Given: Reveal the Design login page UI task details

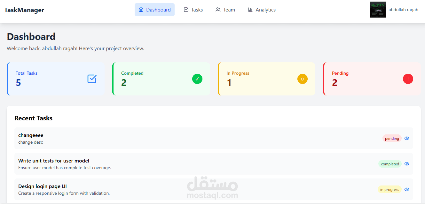Looking at the screenshot, I should [x=406, y=189].
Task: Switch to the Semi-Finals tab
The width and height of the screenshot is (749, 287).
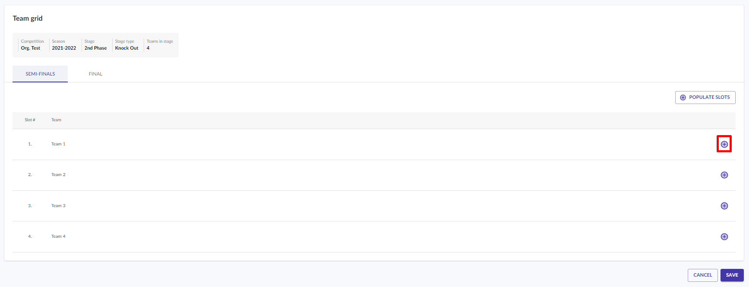Action: click(40, 74)
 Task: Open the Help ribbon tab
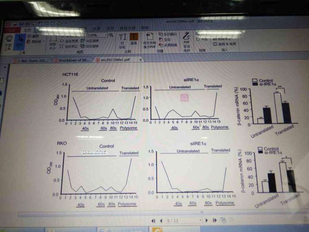[x=145, y=28]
_____
# WORK TO COMPLETE
An image-free, exact version of the listing above is required.

# EXERCISE SOLUTION
Given: Reveal the Design login page UI task details

Looking at the screenshot, I should [x=406, y=189].
Task: Switch to the Semi-Finals tab
The width and height of the screenshot is (749, 287).
Action: click(40, 74)
 Task: Open the Help ribbon tab
[x=145, y=28]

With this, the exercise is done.